--- Input data Enclosed Below ---
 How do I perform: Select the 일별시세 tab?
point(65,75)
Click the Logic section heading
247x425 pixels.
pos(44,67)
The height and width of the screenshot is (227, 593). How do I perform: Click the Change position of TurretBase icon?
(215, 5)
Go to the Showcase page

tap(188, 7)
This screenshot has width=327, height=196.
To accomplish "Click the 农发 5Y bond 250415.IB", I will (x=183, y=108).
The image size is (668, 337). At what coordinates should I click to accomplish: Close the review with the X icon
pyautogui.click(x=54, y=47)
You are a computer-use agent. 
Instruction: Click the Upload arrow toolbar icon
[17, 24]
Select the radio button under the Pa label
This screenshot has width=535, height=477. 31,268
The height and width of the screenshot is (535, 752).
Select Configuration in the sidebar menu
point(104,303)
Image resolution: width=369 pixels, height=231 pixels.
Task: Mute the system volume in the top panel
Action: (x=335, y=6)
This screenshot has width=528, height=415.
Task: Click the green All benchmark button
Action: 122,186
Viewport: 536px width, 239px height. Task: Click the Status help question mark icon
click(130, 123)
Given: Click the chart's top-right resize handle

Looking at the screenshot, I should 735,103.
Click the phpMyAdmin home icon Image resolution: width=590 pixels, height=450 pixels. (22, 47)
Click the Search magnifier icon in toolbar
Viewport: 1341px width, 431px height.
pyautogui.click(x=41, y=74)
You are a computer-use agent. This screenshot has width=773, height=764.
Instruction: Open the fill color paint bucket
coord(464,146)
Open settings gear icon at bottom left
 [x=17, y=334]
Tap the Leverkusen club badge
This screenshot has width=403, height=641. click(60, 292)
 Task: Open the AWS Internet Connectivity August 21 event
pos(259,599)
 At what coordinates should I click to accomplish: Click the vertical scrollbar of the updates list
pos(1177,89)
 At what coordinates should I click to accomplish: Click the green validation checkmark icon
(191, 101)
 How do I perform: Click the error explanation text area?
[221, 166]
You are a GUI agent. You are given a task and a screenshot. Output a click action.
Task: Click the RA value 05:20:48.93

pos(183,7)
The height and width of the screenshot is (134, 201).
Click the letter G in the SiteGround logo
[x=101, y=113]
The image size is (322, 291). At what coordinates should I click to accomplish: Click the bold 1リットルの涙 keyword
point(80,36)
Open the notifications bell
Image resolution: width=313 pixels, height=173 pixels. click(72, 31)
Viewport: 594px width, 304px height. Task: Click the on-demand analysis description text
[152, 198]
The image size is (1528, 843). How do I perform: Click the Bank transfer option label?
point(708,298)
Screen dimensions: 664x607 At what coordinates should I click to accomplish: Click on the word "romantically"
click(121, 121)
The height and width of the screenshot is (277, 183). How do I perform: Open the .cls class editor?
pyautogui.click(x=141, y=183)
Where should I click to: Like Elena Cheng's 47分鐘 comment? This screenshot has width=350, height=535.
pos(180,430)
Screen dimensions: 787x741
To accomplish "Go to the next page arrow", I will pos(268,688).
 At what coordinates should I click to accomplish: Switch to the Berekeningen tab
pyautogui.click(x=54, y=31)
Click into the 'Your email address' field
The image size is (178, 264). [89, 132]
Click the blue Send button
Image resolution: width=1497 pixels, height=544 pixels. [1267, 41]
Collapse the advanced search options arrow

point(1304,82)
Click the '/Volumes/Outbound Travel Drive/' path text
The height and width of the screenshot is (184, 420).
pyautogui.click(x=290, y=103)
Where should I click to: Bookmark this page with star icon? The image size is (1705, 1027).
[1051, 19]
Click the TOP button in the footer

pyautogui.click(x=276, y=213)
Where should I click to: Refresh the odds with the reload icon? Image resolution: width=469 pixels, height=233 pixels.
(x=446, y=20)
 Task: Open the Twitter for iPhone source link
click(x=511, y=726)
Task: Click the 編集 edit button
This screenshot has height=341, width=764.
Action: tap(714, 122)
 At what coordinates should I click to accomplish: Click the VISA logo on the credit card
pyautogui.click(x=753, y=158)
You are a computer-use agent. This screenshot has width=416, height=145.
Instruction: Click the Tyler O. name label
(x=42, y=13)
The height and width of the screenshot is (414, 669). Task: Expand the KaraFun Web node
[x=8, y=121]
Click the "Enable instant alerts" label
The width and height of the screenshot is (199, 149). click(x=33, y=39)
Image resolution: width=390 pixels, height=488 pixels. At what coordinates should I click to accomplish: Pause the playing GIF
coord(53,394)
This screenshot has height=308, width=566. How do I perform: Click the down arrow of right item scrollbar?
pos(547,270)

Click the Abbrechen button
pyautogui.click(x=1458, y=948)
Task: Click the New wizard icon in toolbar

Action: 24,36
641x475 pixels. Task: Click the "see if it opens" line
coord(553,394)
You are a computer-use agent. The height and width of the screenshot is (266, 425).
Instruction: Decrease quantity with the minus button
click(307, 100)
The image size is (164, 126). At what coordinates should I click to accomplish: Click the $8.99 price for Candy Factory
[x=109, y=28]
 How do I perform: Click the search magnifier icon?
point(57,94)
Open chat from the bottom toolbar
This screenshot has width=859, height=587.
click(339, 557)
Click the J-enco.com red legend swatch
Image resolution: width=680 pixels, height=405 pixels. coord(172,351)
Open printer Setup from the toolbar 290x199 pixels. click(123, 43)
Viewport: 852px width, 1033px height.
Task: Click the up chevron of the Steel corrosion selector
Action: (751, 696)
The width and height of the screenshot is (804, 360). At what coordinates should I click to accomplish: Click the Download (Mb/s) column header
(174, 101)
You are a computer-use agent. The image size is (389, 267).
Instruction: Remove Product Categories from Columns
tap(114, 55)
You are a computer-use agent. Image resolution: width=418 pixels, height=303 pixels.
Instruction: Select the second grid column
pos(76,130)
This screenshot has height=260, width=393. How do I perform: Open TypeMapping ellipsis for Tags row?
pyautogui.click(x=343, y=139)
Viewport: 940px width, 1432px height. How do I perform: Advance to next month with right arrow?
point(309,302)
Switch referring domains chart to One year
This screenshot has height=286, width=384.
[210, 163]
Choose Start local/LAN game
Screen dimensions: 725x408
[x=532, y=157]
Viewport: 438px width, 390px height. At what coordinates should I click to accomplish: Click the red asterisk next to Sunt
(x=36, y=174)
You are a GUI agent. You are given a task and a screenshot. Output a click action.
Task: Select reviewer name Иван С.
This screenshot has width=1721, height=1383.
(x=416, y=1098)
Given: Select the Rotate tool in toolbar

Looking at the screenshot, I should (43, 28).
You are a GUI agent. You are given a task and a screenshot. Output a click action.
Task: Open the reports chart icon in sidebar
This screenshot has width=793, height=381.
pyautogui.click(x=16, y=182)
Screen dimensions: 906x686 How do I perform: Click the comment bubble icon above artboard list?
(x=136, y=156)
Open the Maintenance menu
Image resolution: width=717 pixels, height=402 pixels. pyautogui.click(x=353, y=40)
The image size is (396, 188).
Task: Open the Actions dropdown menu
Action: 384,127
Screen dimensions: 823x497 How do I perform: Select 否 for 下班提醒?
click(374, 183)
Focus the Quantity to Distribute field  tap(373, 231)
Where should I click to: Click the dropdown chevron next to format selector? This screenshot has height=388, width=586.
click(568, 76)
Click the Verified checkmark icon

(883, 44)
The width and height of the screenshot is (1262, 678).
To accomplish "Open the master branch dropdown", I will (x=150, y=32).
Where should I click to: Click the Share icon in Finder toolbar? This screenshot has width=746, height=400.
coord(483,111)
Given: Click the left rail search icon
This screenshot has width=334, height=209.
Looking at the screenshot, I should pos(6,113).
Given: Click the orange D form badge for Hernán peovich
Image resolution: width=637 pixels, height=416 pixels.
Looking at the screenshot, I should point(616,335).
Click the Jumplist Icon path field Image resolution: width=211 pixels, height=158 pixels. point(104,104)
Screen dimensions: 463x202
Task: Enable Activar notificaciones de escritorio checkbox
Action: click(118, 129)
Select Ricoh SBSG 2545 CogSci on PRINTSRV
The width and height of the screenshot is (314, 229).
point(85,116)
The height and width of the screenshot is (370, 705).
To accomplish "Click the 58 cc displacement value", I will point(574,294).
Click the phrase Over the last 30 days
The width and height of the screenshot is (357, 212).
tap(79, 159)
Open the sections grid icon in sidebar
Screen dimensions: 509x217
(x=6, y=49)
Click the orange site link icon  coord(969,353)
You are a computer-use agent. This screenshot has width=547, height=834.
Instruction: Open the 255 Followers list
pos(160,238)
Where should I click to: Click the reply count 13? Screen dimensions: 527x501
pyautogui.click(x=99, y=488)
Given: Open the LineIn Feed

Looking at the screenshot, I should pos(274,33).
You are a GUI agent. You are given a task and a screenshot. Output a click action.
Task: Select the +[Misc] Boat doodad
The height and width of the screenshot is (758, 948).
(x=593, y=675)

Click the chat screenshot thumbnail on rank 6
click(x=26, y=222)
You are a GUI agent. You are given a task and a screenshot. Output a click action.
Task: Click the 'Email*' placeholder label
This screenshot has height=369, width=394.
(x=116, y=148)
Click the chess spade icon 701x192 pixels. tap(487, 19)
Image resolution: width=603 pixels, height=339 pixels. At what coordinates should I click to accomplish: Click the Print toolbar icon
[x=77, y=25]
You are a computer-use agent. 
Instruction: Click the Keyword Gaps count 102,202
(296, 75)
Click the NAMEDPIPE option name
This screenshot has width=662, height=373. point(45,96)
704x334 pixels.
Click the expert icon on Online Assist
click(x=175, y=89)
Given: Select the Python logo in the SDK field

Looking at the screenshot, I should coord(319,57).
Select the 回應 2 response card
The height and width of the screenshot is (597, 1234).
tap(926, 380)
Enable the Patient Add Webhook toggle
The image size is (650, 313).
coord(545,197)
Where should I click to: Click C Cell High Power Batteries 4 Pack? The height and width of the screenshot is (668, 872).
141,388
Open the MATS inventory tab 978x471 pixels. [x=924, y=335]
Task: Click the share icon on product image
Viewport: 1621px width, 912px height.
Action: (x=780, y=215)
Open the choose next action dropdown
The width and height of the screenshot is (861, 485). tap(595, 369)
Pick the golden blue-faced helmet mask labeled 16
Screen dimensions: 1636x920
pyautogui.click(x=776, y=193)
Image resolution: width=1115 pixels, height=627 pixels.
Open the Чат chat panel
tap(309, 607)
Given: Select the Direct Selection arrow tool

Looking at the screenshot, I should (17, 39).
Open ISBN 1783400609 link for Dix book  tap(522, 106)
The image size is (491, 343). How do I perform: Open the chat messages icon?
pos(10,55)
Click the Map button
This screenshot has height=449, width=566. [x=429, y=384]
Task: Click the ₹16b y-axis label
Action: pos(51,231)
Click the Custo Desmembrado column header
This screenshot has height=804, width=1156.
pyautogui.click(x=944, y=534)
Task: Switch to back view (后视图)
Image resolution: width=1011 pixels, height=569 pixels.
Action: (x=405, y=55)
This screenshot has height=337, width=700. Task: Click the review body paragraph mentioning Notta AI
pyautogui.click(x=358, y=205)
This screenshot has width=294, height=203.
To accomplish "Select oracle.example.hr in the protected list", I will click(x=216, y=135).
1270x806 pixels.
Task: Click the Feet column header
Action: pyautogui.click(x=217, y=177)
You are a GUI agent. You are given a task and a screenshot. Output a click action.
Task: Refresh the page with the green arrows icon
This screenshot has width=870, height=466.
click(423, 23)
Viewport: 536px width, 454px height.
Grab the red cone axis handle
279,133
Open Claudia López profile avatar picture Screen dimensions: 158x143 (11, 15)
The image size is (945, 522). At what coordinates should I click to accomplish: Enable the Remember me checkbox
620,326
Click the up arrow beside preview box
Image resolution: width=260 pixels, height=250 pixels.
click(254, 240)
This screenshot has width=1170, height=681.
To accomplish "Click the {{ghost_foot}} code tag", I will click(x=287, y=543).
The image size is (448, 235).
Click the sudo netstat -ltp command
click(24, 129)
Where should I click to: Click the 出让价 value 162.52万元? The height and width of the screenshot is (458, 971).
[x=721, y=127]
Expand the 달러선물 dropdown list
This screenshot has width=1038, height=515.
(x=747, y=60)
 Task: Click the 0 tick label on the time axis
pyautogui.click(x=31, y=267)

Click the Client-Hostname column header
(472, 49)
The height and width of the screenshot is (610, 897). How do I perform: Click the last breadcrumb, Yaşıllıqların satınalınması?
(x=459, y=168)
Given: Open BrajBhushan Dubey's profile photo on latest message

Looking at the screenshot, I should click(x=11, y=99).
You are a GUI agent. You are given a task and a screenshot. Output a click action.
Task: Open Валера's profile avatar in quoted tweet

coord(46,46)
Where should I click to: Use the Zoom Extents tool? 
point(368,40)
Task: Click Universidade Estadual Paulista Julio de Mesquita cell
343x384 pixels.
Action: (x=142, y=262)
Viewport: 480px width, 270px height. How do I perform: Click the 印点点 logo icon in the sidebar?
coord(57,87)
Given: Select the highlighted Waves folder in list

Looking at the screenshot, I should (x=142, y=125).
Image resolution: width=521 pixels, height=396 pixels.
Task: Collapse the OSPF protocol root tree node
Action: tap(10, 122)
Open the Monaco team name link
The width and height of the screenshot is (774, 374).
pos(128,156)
--- End of Enclosed Input data ---
Above are the entries. Copy exactly the part that opens with the line containing "Pick the golden" and closes with the line containing "This screenshot has width=294, height=203.", and no more.

Pick the golden blue-faced helmet mask labeled 16
Screen dimensions: 1636x920
pyautogui.click(x=776, y=193)
Image resolution: width=1115 pixels, height=627 pixels.
Open the Чат chat panel
tap(309, 607)
Given: Select the Direct Selection arrow tool

Looking at the screenshot, I should (17, 39).
Open ISBN 1783400609 link for Dix book  tap(522, 106)
The image size is (491, 343). How do I perform: Open the chat messages icon?
pos(10,55)
Click the Map button
This screenshot has height=449, width=566. [x=429, y=384]
Task: Click the ₹16b y-axis label
Action: pos(51,231)
Click the Custo Desmembrado column header
This screenshot has height=804, width=1156.
pyautogui.click(x=944, y=534)
Task: Switch to back view (后视图)
Image resolution: width=1011 pixels, height=569 pixels.
Action: (x=405, y=55)
This screenshot has height=337, width=700. Task: Click the review body paragraph mentioning Notta AI
pyautogui.click(x=358, y=205)
This screenshot has width=294, height=203.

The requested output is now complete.